**Given data**
..........

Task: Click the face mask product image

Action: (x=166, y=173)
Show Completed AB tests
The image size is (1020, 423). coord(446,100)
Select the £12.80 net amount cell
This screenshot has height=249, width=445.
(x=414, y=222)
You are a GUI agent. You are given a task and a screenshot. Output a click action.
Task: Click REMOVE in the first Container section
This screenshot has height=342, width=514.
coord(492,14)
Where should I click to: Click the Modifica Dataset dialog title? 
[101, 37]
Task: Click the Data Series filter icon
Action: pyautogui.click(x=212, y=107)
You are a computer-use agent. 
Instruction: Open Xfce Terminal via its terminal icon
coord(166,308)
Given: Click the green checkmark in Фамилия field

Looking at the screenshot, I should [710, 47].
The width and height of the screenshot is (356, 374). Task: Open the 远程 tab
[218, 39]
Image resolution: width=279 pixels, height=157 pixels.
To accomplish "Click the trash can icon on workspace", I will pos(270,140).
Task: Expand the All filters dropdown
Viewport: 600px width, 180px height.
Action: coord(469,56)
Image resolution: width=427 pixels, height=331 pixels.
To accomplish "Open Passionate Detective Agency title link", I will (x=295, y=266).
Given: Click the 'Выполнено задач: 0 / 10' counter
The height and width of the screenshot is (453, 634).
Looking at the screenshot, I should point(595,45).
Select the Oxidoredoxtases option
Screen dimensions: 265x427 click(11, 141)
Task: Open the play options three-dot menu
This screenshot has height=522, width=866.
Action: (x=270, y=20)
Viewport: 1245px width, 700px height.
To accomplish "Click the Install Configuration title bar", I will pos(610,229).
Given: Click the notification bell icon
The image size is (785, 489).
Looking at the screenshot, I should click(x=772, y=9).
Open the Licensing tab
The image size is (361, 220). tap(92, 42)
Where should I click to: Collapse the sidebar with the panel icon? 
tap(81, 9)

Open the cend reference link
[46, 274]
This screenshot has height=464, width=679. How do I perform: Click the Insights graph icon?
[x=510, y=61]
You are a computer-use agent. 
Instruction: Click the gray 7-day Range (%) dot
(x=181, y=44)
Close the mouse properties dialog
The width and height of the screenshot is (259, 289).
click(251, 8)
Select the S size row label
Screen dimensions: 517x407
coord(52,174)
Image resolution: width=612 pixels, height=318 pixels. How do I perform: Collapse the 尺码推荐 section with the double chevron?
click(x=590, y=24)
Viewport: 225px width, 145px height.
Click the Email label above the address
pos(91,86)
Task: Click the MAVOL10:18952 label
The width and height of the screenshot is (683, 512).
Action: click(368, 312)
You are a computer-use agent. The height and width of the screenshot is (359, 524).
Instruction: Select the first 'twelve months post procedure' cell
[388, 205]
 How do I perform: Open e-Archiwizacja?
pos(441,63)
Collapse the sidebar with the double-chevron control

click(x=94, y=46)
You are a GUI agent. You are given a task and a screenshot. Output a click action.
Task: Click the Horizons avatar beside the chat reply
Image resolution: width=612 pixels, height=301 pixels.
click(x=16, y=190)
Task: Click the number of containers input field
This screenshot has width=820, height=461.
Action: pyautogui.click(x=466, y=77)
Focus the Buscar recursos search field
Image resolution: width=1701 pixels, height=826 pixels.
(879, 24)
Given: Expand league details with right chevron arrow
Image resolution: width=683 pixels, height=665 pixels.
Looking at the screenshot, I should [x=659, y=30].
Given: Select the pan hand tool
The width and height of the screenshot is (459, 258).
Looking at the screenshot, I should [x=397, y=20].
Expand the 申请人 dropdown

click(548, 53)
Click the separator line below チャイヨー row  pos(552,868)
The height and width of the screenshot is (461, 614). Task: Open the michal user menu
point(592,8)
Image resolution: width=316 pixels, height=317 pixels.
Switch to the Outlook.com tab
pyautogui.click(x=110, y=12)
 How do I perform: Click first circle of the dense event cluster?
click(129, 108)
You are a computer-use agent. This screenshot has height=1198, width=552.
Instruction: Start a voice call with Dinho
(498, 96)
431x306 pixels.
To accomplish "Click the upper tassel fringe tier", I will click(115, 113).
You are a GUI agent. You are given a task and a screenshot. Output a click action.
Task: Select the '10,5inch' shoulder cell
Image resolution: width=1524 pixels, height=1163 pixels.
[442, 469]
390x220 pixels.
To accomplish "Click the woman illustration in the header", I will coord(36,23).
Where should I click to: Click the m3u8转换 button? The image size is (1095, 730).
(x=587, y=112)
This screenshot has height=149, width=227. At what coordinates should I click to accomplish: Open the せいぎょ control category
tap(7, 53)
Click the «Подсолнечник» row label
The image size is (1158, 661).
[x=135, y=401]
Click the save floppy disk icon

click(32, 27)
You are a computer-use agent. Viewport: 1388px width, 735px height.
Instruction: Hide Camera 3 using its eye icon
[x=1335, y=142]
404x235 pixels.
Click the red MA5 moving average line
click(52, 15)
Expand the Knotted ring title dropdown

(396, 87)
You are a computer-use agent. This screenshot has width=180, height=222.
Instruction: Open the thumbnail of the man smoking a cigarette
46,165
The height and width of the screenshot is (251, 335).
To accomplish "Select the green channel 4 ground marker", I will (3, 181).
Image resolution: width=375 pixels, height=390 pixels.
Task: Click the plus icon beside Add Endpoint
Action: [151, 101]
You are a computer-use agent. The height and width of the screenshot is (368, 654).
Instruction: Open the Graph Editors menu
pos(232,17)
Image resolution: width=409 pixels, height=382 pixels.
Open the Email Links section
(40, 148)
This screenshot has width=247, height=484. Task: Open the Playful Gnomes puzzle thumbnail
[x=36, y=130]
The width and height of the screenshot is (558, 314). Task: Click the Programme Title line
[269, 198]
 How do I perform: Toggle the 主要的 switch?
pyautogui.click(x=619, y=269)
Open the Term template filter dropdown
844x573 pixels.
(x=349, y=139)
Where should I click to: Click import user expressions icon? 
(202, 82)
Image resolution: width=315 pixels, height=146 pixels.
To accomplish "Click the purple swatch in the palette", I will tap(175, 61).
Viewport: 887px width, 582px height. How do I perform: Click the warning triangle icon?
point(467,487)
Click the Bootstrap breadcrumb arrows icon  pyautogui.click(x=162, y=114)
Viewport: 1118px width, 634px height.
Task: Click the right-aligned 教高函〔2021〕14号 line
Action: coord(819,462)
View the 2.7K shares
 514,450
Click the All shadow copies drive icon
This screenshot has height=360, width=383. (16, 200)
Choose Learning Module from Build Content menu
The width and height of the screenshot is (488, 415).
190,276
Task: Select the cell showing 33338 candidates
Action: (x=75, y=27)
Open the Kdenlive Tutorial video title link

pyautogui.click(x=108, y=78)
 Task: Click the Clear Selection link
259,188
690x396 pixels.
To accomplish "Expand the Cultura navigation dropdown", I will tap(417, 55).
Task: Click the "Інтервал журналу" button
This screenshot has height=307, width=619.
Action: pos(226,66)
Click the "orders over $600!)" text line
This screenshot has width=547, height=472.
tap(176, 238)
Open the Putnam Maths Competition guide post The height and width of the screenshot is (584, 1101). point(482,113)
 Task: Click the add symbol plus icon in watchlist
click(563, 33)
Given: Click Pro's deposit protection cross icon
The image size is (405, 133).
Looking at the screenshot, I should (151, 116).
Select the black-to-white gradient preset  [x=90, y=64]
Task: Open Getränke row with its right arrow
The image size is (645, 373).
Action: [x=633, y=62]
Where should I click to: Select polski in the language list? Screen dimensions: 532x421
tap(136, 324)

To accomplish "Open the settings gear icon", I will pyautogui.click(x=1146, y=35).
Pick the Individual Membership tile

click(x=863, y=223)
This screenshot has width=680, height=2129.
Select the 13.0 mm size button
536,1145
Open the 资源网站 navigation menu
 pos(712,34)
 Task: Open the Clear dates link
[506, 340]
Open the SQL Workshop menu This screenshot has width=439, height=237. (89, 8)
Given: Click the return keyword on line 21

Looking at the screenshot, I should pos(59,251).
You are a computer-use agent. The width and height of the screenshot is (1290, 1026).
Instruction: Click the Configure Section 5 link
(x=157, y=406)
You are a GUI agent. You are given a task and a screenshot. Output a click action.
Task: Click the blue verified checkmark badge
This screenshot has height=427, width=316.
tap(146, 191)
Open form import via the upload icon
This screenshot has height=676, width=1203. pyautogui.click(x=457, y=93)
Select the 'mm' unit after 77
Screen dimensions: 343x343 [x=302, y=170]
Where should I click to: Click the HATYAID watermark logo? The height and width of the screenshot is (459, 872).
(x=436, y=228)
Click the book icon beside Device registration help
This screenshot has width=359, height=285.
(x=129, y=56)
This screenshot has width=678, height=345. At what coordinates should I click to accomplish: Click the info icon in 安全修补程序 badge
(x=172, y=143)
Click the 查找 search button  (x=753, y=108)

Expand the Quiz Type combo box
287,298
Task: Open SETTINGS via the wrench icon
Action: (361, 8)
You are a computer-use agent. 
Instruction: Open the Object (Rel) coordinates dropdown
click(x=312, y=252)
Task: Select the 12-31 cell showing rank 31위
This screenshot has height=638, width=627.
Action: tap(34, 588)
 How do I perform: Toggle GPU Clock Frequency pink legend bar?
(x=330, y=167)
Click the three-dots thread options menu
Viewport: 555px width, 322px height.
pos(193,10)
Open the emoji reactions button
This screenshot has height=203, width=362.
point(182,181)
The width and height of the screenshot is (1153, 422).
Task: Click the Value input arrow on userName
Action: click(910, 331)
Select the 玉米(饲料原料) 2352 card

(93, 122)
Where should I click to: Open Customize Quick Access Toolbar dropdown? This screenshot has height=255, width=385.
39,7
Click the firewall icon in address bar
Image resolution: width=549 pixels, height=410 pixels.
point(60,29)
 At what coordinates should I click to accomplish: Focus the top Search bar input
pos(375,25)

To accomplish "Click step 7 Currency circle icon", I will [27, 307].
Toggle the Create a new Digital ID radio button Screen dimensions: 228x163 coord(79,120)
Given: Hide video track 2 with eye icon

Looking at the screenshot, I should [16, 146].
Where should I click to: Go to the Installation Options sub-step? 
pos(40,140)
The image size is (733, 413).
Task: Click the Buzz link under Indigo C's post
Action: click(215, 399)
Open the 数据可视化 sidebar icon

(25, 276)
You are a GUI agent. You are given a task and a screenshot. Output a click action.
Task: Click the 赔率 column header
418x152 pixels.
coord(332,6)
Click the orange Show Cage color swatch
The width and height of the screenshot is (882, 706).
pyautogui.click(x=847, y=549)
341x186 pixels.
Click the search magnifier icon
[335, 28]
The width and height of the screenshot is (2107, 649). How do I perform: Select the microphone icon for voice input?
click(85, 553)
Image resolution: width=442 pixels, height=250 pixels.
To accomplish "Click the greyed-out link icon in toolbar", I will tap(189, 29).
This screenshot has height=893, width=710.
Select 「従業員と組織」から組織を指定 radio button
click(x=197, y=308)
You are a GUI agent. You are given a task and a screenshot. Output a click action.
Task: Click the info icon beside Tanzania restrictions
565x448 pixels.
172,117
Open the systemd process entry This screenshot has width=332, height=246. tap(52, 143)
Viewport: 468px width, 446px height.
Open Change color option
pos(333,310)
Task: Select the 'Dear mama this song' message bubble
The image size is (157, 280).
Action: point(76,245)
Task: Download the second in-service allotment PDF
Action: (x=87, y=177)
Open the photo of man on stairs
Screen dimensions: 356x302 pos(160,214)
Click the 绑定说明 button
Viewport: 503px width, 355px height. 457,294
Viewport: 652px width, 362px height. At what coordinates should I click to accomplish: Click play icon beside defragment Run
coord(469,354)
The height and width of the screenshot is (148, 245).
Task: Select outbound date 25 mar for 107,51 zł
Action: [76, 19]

..........

**What needs to be done**
Transcribe, exactly and without additions, the lines of the records above, beginning with the line that contains "Instruction: Click the gray" and ending with the line that contains "Task: Click the number", both included.

**Task answer**
Instruction: Click the gray 7-day Range (%) dot
(x=181, y=44)
Close the mouse properties dialog
The width and height of the screenshot is (259, 289).
click(251, 8)
Select the S size row label
Screen dimensions: 517x407
coord(52,174)
Image resolution: width=612 pixels, height=318 pixels. How do I perform: Collapse the 尺码推荐 section with the double chevron?
click(x=590, y=24)
Viewport: 225px width, 145px height.
Click the Email label above the address
pos(91,86)
Task: Click the MAVOL10:18952 label
The width and height of the screenshot is (683, 512).
Action: click(368, 312)
You are a computer-use agent. The height and width of the screenshot is (359, 524).
Instruction: Select the first 'twelve months post procedure' cell
[388, 205]
 How do I perform: Open e-Archiwizacja?
pos(441,63)
Collapse the sidebar with the double-chevron control

click(x=94, y=46)
You are a GUI agent. You are given a task and a screenshot. Output a click action.
Task: Click the Horizons avatar beside the chat reply
Image resolution: width=612 pixels, height=301 pixels.
click(x=16, y=190)
Task: Click the number of containers input field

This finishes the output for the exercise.